Short problem: Reproduce the entries below from the very first line through the line containing "Looking at the screenshot, I should [106, 61].", with both of those lines included.

Records supplied:

+===+

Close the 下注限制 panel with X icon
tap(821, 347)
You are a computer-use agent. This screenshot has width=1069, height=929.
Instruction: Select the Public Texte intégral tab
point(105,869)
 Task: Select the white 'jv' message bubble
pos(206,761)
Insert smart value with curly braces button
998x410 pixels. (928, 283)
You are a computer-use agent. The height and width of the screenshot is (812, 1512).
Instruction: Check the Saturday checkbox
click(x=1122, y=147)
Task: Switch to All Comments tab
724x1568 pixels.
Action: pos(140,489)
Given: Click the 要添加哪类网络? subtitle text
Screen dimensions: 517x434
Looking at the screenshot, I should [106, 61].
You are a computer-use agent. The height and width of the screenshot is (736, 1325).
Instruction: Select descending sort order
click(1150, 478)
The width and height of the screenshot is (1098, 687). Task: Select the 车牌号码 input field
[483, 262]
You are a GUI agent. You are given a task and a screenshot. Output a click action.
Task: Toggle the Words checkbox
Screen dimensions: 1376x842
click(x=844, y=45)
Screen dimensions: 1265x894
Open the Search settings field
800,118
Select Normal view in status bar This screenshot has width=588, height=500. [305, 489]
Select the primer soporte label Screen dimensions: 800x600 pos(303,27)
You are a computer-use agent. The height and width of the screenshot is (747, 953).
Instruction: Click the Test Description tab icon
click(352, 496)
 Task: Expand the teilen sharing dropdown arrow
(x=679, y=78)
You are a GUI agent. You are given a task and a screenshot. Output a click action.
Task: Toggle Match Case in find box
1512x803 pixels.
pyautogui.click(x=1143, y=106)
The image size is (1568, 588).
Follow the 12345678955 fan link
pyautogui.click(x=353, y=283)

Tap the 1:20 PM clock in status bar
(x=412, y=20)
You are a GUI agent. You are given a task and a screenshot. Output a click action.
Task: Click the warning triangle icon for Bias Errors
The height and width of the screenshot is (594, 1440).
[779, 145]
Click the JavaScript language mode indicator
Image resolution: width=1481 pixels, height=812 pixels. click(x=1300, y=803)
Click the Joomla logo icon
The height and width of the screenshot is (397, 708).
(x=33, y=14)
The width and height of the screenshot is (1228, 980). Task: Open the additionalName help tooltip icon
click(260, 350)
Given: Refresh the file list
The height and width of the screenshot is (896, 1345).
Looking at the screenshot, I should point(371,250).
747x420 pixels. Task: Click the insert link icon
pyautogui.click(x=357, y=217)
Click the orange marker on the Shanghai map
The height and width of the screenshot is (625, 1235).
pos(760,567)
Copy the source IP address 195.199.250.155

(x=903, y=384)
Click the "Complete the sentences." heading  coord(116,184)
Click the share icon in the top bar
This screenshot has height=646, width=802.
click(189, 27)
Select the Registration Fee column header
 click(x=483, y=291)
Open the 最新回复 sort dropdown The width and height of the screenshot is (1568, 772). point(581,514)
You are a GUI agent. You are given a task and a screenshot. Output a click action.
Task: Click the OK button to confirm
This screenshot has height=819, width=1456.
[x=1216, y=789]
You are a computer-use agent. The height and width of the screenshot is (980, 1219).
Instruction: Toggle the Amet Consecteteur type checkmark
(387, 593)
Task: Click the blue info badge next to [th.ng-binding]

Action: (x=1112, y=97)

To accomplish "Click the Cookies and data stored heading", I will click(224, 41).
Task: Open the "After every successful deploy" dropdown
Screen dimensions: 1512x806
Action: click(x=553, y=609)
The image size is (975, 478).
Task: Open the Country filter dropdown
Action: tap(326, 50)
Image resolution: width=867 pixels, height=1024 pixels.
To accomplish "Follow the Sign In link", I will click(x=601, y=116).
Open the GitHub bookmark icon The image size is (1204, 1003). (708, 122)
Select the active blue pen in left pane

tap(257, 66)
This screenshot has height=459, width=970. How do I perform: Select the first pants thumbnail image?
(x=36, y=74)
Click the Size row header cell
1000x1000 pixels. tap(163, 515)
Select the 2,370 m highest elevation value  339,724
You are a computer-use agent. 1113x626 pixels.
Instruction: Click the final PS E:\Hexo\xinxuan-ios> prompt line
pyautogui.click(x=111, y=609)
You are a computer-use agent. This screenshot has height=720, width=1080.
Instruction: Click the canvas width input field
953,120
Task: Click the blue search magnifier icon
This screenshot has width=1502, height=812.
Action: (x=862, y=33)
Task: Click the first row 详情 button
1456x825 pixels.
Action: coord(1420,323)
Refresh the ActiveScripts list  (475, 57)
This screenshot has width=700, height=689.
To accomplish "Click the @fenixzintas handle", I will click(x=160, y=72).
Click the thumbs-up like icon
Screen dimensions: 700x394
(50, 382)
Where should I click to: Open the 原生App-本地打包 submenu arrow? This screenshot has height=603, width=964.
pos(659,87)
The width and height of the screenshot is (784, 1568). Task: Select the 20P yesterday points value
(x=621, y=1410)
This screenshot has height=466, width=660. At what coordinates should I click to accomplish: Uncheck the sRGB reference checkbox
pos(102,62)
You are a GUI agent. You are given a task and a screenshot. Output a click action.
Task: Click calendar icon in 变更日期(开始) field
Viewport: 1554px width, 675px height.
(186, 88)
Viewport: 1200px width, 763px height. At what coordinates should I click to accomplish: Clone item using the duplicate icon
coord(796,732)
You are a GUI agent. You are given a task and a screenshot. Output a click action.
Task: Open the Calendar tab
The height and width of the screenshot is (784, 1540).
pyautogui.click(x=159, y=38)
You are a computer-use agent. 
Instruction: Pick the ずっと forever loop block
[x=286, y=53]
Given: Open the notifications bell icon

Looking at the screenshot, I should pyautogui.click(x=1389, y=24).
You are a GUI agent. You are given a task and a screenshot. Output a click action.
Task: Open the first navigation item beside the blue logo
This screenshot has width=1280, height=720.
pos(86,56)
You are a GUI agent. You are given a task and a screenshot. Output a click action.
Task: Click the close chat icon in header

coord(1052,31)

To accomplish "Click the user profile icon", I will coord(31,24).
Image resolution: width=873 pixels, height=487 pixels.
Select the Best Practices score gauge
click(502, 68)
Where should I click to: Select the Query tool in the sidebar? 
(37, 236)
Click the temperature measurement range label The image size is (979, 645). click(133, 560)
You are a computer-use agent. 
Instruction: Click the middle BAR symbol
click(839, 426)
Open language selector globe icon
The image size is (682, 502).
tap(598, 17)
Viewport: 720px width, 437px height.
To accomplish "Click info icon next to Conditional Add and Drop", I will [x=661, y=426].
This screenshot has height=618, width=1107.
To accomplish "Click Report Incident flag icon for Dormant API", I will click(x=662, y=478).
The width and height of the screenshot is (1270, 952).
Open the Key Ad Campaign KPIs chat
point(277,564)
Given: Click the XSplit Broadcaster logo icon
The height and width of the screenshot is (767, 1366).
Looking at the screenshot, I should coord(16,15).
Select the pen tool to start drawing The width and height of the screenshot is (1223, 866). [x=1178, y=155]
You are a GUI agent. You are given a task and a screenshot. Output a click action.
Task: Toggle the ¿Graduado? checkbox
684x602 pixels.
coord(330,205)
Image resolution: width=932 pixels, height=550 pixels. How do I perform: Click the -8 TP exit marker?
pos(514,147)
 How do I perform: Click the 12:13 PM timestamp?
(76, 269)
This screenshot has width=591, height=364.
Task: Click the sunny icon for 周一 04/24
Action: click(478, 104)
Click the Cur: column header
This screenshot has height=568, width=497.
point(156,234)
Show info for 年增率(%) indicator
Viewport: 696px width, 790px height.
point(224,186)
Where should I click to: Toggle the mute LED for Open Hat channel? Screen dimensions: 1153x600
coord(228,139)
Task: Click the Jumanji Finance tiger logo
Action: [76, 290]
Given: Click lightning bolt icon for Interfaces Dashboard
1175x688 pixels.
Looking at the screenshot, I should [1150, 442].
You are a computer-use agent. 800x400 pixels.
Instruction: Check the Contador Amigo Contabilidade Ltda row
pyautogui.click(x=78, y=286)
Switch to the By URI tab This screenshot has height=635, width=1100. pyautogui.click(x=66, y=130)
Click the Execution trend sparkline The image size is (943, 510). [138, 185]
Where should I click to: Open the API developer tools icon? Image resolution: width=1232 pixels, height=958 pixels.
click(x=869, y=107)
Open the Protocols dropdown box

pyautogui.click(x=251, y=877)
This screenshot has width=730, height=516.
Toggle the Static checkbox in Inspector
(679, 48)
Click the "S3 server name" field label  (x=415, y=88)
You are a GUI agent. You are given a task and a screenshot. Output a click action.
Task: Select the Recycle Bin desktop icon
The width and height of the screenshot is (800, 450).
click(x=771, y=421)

+===+

Task solution:
Close the 下注限制 panel with X icon
tap(821, 347)
You are a computer-use agent. This screenshot has width=1069, height=929.
Instruction: Select the Public Texte intégral tab
point(105,869)
 Task: Select the white 'jv' message bubble
pos(206,761)
Insert smart value with curly braces button
998x410 pixels. (928, 283)
You are a computer-use agent. The height and width of the screenshot is (812, 1512).
Instruction: Check the Saturday checkbox
click(x=1122, y=147)
Task: Switch to All Comments tab
724x1568 pixels.
Action: pos(140,489)
Given: Click the 要添加哪类网络? subtitle text
Screen dimensions: 517x434
Looking at the screenshot, I should [106, 61].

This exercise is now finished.